Pergeseran budaya semacam ini, pada akhirnya akan menentukan identitas seseorang. Jati diri manusia akan dibentuk oleh media sosial, bukan atas dasar kesadaran atau keinginan dirinya sendiri. Hal ini biasanya tanpa disadari, sehingga dapat dikatakan bahwa media sosial adalah kepanjangan baru dari pikiran manusia.

Hal yang perlu diwaspadai dari peran media sosial dalam membentuk identitas seseorang adalah jebakan dalam identitas palsu gegara media baru. Hal ini disebabkan oleh hiper-realitas yang dialami oleh seseorang karena terjebak dalam dunia maya (media sosial). 

Akibatnya, seseorang menjadi lupa terhadap realitas hidup yang sebenarnya. Misalnya saja ketika seseorang ‘terjebak’ dengan lifestyle salah satu artis idolanya, maka segala hal yang berkaitan dengan artis idolanya tersebut akan ditiru semirip-miripnya. 

Hal yang terjadi selanjutnya adalah ia akan kehilangan identitasnya sendiri karena berusaha meniru identitas orang lain dan sialnya lagi, seseorang tersebut tak ada mirip-miripnya sama sekali dengan sang artis idola. 

Bahkan Lubis (2014) dalam Postmodernisme: Teori dan Metode mengungkapkan bahwa di era saat ini telah muncul jurang perbedaan yang sangat dalam antara dunia nyata dan dunia maya. Para manusia telah menciptakan citraan-citraan palsu melalui tiruan terhadap seseorang tertentu.

Selain faktor media sosial itu sendiri, faktor network society di dalam media sosial juga memiliki peran penting dalam pembentukan identitas seseorang. Castells (2004) dalam The Network Society a Cross Cultural Perspective menyebutkan bahwa the power of identity adalah sumber makna di dalam pikiran manusia. 

Artinya, di dalam identitas yang berbeda akan terdapat pemaknaan yang berbeda pula terhadap lingkungan di sekitarnya. Dengan kata lain, identitas juga berperan penting dalam mendeskripsikan tingkah laku manusia. 

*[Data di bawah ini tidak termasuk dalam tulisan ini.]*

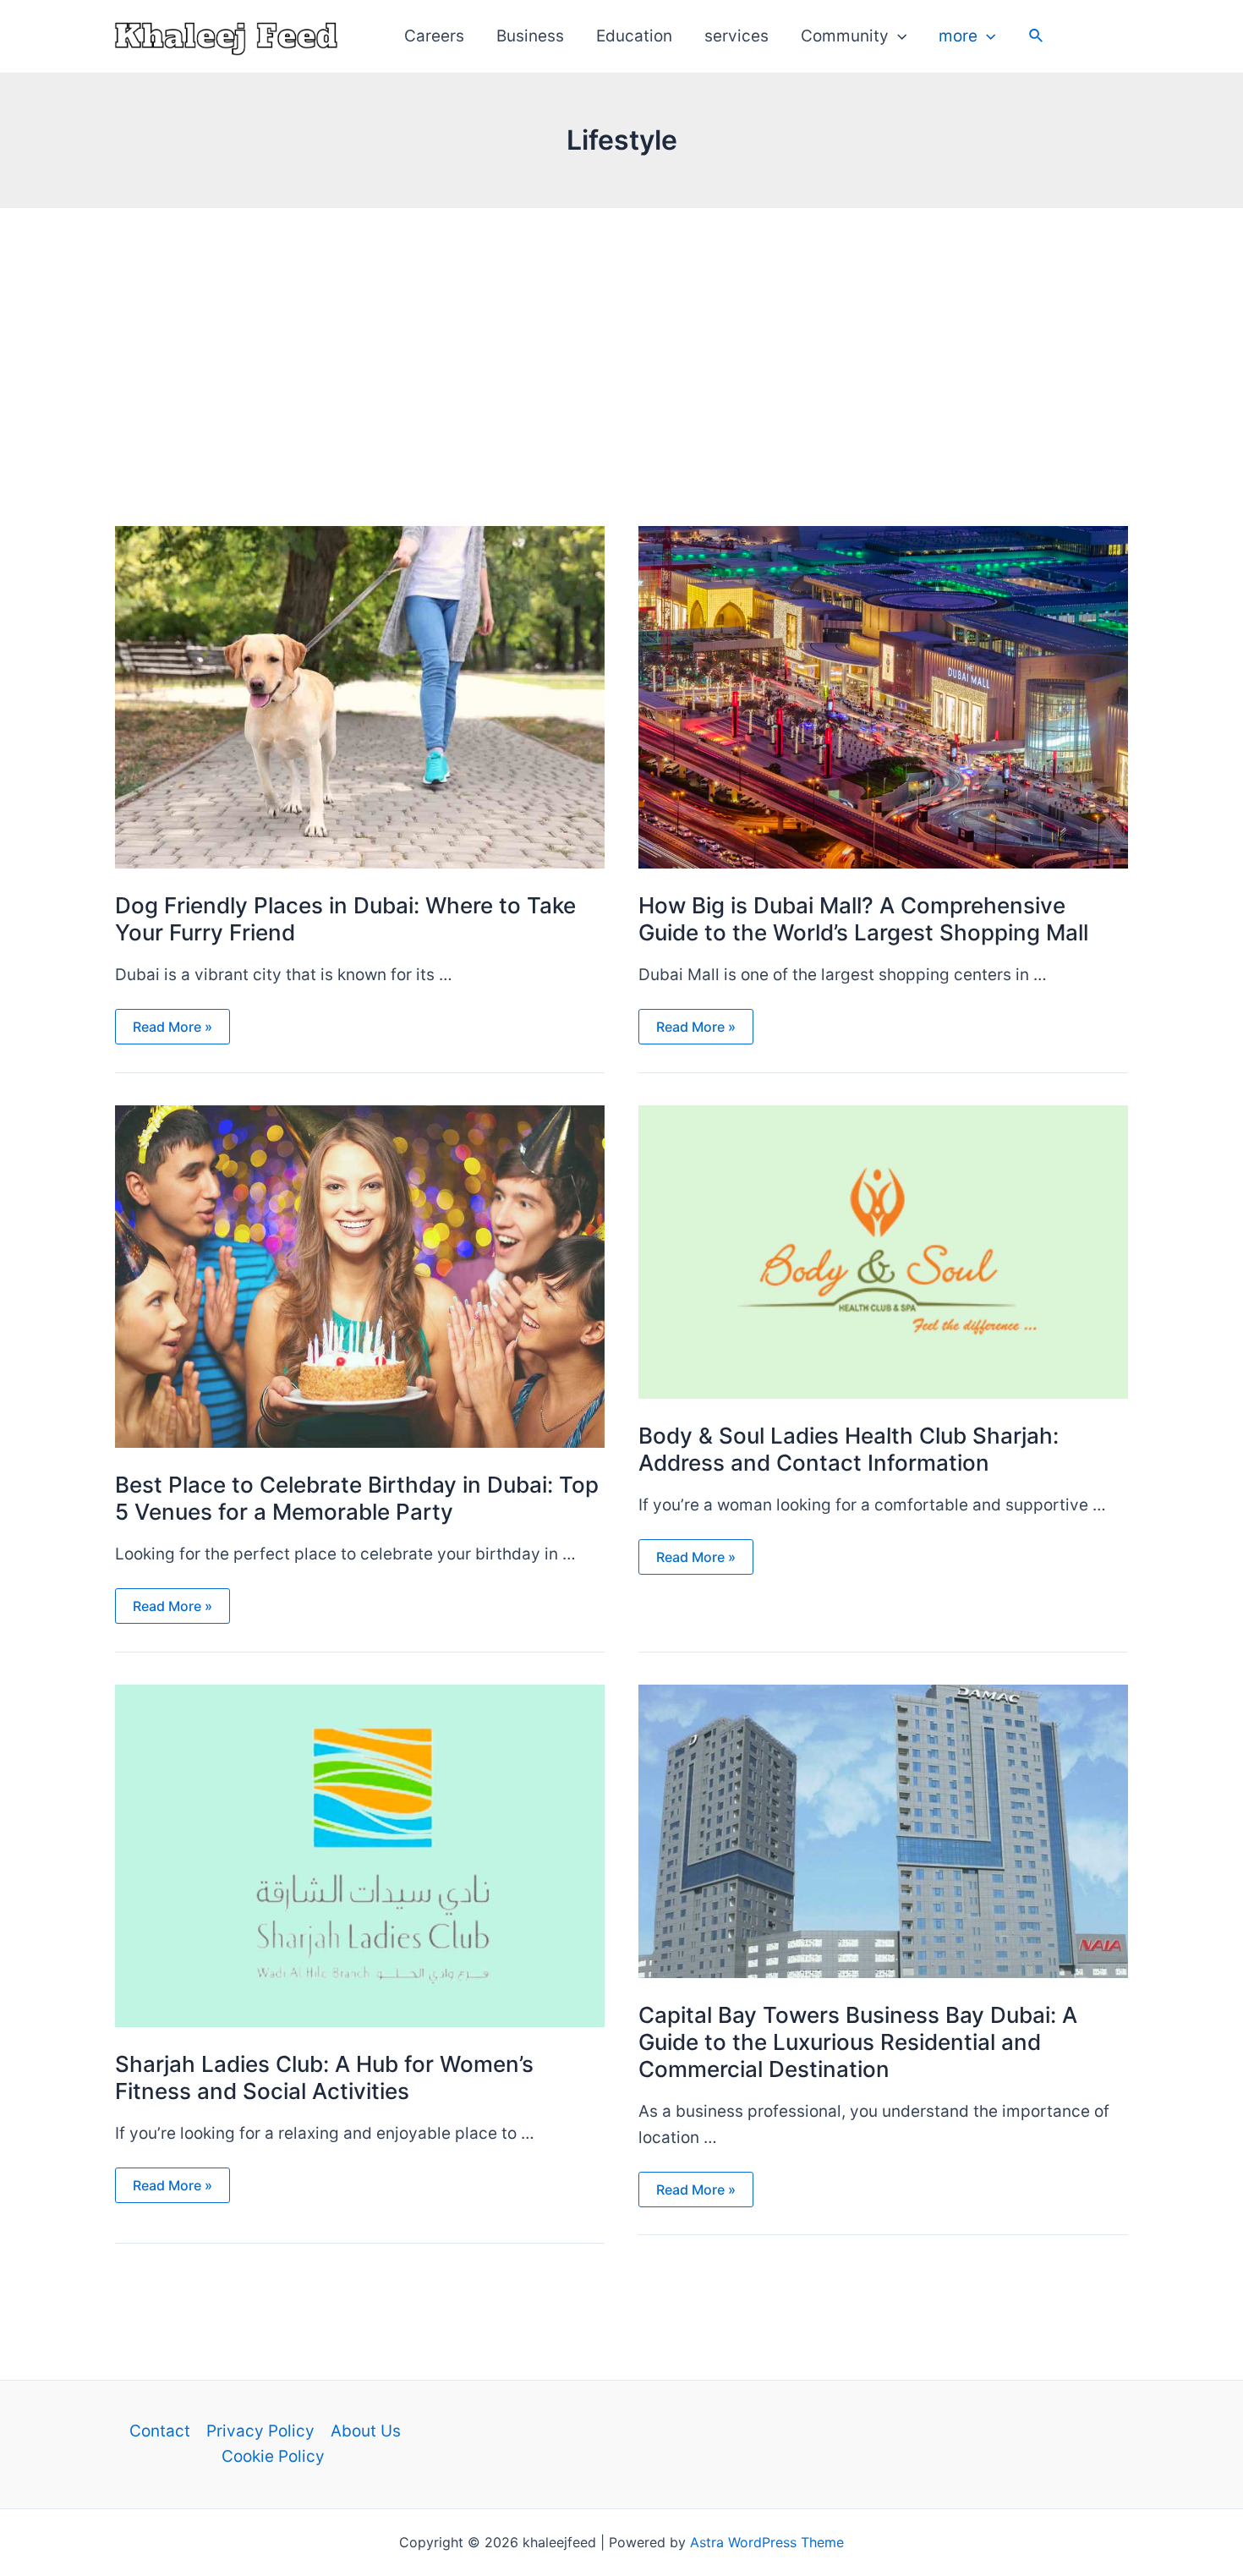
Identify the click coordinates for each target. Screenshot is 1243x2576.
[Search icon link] (1036, 38)
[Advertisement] (621, 334)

Dalam kaitannya dengan keanggotaan seseorang di dalam komunitas berbasis dalam jaringan (media sosial), komunitas memiliki andil yang besar dalam pembentukan identitas seseorang.  Seperti yang telah diungkapkan oleh Castells, bahwa pemaknaan (meaning) dipengaruhi oleh institusi-institusi yang paling dominan di dalam kehidupan seseorang.

Gagasan ini akan mudah dipahami lewat fenomena pembuatan grup/kelompok/komunitas di dalam media sosial yang pada akhirnya mengajak seluruh anggotanya untuk melaksanakan visi dan misi dari pembentukan grup/kelompok/komunitas tersebut yang telah disepakati bersama. 

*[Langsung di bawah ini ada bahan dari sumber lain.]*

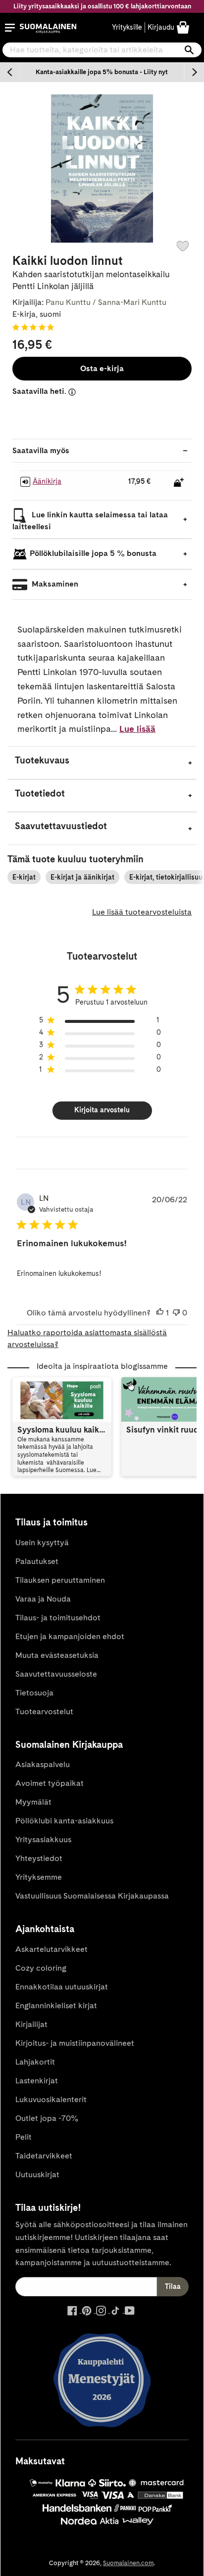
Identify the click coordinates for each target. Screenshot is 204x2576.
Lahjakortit (35, 2062)
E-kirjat (24, 877)
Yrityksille (127, 27)
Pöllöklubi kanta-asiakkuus (64, 1820)
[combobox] (102, 49)
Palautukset (36, 1561)
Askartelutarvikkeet (51, 1949)
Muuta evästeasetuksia (57, 1655)
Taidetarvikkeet (43, 2155)
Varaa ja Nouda (43, 1599)
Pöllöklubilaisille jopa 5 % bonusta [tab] (93, 553)
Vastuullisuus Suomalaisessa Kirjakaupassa (92, 1895)
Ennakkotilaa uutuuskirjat (61, 1986)
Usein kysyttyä (42, 1542)
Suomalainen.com (128, 2563)
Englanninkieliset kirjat (56, 2005)
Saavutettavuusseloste (56, 1674)
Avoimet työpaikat (49, 1783)
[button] (10, 28)
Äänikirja (47, 481)
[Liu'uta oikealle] (194, 72)
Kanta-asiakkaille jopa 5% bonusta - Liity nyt (102, 72)
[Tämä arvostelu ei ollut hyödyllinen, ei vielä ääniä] (176, 1313)
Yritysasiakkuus (43, 1839)
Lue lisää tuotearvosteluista (142, 912)
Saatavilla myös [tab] (40, 450)
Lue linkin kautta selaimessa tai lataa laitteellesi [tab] (90, 520)
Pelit (23, 2137)
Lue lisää (137, 728)
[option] (102, 72)
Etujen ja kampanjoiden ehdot (69, 1636)
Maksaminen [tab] (54, 584)
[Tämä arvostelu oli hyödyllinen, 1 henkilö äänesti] (159, 1313)
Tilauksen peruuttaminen (60, 1580)
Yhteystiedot (38, 1858)
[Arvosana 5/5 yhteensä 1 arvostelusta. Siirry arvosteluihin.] (35, 327)
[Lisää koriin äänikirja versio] (179, 482)
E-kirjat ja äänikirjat (82, 877)
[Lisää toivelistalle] (183, 246)
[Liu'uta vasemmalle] (10, 72)
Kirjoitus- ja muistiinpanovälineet (74, 2043)
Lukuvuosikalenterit (51, 2099)
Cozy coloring (40, 1968)
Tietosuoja (34, 1692)
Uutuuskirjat (37, 2174)
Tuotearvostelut (44, 1711)
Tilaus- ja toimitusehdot (58, 1617)
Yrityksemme (38, 1877)
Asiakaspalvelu (42, 1764)
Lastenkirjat (36, 2080)
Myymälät (33, 1802)
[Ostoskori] (183, 27)
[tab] (102, 762)
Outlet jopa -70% (46, 2118)
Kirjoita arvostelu (102, 1110)
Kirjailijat (31, 2024)
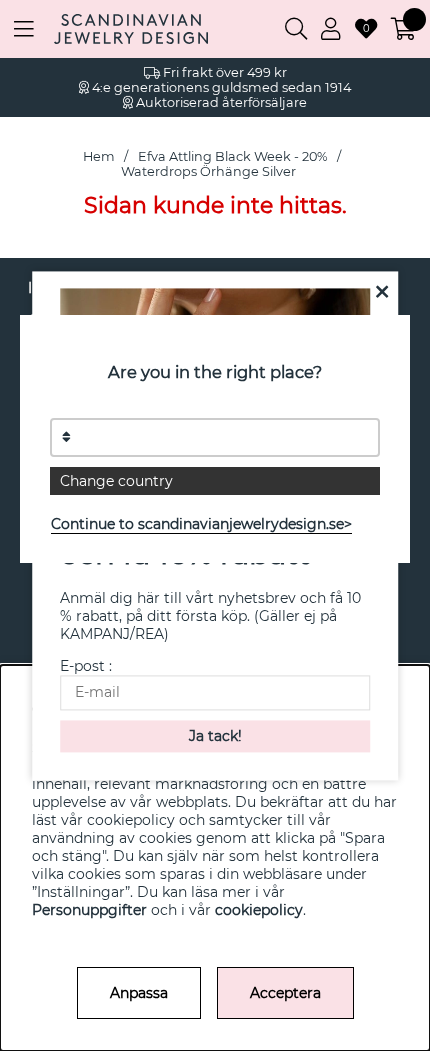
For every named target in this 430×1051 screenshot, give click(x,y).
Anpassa (139, 993)
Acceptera (285, 993)
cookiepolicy (259, 910)
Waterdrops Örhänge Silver (208, 171)
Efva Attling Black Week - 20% (233, 156)
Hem (99, 156)
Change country (116, 481)
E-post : (86, 666)
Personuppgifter (89, 910)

Komunitas menulis ̶ secara sadar atau tidak/sedikit atau banyak ̶ akan membuat anggotanya termotivasi untuk menulis. Sebagaimana komunitas jual-beli online, kelompok peduli lingkungan, dan grup-grup lainnya. Oleh sebab itu, pemilihan dan keikutsertaan seseorang dalam komunitas virtual akan menentukan keberlangsungan identitas seseorang.

Pada akhirnya, media sosial bukan hanya sebagai permainan atau pengisi waktu luang semata, tetapi juga memiliki peran sentral dalam membentuk identitas manusia.